Libya
Libya flood survivors endure unbearable wait for missing relatives
In Libya's flood-hit city of Derna, the Mediterranean Sea breeze mixes with the nauseating stench of human remains buried under the mud-caked rubble.
Ten days after a tsunami-scale flash flood ripped through the coastal city, razing entire neighbourhoods, many of the traumatised survivors are still waiting to learn the fate of missing relatives.
Few of them have any hope of seeing their loved ones alive.
Bodies are still trapped inside shattered buildings and below the mountains of mud now turning into choking dust, as emergency response crews keep up their grim search.
Untold numbers of people were swept away by the raging waters and into the sea when two upstream dams burst late at night after Storm Daniel's torrential rains lashed the area on September 10.
Hundreds of bodies have since washed back onto the shores.
The official death toll stands at more than 3,300 -- but the eventual count is expected to be far higher, with international aid groups giving estimates of up to 10,000 people missing.
Entire families have vanished, said Derna resident Mohamad Badr as he was clearing his house of mud and trying to salvage what furniture and household items he could.
"The Bouzid family, the Fachiani family, the Khalidi family, these are entire families," the 23-year-old man told AFP, his hands and clothes stained with mud.
"There is no one left."
- 'Neighbours screamed' -
On the flat roof of his house, he and five other workers have placed sofas, cushions, curtains, clothes, an exercise treadmill and electrical equipment.
"God knows if they still work," Badr said.
Emotion overtook him when he recounted how he survived the flood night that brought him "more than one nightmare".
"I heard a lot of screaming," he said. "It was neighbours who screamed until they died."
"It was dark and there was no one" to help them, he said.
When the muddy waters came crashing into the family home, Badr clung to an air conditioner fixed just below the ceiling.
Very quickly he could barely keep his head above water, and then the A/C unit broke off the wall.
Badr was able to cling onto a floating couch for the next few hours, until the waters gradually receded.
"My brother died after bleeding for hours from an arm injury," said Badr.
His parents, three children and sister-in-law survived, but he has had no news of his uncles and their families.
Thirty-two of his relatives are missing after their building was reduced to rubble that remains inaccessible.
"Maybe their bodies were found and no one was able to identify them," said Badr.
Mass graves -
In the first days after the disaster, rescue teams and volunteers hastily buried hundreds of unidentified bodies in mass graves.
DNA samples were taken in the hopes they could be identified later, authorities said.
Elsewhere in the shattered city, Mahmud Erqiq, 50, has been offering drinking water and refreshments to the rescue workers.

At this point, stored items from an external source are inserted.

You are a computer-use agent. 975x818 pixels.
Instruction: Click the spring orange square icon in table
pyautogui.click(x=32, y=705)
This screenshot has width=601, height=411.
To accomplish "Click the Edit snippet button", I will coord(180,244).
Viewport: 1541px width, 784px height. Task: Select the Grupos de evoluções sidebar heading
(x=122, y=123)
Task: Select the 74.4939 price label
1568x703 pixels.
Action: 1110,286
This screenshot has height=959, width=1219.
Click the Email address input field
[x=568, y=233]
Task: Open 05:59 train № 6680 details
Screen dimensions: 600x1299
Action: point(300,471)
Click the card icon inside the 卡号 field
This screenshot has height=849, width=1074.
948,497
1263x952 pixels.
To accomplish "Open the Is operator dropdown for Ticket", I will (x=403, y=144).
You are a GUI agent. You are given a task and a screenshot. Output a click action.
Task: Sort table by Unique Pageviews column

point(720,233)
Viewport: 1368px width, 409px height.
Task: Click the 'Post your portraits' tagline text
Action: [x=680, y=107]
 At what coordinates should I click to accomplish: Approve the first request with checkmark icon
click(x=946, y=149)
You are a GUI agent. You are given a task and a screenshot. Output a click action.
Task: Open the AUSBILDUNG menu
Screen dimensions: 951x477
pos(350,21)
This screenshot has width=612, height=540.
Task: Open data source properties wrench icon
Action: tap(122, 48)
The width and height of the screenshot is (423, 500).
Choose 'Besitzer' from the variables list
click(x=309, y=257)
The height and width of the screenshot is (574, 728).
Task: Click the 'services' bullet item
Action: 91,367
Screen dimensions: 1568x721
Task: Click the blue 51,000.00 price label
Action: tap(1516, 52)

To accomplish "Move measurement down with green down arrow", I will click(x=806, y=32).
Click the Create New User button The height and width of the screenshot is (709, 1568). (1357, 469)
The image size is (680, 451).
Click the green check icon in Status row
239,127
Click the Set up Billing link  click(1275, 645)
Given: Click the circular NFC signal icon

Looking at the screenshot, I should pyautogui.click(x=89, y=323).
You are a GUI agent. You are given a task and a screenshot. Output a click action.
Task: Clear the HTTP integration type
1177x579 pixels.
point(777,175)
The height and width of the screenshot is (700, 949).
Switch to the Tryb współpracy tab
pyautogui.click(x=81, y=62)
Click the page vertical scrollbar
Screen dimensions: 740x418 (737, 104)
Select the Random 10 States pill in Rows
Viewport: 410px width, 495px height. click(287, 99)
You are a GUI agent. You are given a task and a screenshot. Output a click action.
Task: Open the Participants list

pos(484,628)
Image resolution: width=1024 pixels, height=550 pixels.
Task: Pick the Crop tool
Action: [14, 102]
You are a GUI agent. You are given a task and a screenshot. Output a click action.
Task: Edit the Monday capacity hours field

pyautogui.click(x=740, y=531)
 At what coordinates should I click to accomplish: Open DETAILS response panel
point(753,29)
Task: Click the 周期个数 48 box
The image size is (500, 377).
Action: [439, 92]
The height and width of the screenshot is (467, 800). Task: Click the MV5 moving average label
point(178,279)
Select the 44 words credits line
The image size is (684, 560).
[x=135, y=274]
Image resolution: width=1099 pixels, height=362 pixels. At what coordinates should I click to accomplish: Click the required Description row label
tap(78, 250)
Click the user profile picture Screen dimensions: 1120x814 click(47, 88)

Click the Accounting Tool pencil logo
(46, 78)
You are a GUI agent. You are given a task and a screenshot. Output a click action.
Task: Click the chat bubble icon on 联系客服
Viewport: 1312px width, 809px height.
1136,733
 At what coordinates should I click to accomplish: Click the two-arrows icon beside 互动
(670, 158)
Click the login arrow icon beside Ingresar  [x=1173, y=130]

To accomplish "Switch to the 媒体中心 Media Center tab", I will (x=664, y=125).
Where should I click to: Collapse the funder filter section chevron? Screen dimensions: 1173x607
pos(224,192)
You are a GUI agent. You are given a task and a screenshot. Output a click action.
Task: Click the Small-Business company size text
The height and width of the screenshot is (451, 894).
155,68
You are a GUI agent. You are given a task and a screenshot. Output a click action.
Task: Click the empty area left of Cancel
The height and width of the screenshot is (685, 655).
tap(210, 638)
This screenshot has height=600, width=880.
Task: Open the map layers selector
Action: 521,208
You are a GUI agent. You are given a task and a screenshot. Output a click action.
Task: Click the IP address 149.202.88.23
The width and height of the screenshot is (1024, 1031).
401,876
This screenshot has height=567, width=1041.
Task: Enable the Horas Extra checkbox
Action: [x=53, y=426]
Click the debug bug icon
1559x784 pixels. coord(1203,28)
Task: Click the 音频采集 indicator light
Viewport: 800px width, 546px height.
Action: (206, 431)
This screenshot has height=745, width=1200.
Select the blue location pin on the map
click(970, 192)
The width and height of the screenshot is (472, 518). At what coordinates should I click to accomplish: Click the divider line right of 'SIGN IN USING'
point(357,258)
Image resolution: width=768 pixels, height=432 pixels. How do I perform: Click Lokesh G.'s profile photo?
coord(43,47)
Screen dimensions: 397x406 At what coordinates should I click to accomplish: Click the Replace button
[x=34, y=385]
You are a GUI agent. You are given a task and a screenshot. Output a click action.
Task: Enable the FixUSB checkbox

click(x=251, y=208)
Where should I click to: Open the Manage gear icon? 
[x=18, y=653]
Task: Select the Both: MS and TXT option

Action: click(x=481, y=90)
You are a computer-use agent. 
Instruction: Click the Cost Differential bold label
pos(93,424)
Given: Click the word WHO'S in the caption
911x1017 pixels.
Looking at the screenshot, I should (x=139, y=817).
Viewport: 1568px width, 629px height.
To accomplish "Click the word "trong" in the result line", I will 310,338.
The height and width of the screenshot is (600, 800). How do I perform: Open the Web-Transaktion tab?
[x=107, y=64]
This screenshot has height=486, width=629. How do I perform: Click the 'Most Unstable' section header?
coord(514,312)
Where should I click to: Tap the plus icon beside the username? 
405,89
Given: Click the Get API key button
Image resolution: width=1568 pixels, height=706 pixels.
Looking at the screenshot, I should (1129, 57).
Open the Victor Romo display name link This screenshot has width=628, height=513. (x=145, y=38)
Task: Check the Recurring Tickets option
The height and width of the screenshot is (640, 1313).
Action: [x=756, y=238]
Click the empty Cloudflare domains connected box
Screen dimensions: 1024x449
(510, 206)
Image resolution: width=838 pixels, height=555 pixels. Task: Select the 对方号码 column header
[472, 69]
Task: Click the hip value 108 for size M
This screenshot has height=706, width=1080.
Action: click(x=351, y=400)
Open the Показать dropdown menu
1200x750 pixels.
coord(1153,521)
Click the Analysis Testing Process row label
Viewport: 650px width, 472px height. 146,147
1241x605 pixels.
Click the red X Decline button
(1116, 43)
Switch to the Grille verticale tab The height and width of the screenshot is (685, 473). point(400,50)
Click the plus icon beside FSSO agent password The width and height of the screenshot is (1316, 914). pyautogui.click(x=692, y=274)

With misty eyes, he also listed the names of neighbouring families of whom he has had no news.
"The Karaz family, the Bou Chatila family, the Ghariani family, the Snidel family, the Tashani family..."
The day after the floods, he said, "I recovered 20 bodies in my neighbourhood".
Erqiq's apartment, located on an upper floor, was spared, but he lost the metal workshop that was his livelihood.
Standing nearby was Miloud Boussertia, still visibly in shock after losing 25 family members.
"Our building collapsed. There were 25 people inside and they all died," said the 40-year-old who happened to be away from home when the disaster struck.
Boussertia said he lost "up to 70" members of his extended family in the city.
He has stuck close to the rescue teams. "As soon as they find a body, we come and open the body bag," he said.
But even this no longer brings certainty, added Boussertia, because at this stage often "the features are no longer recognisable".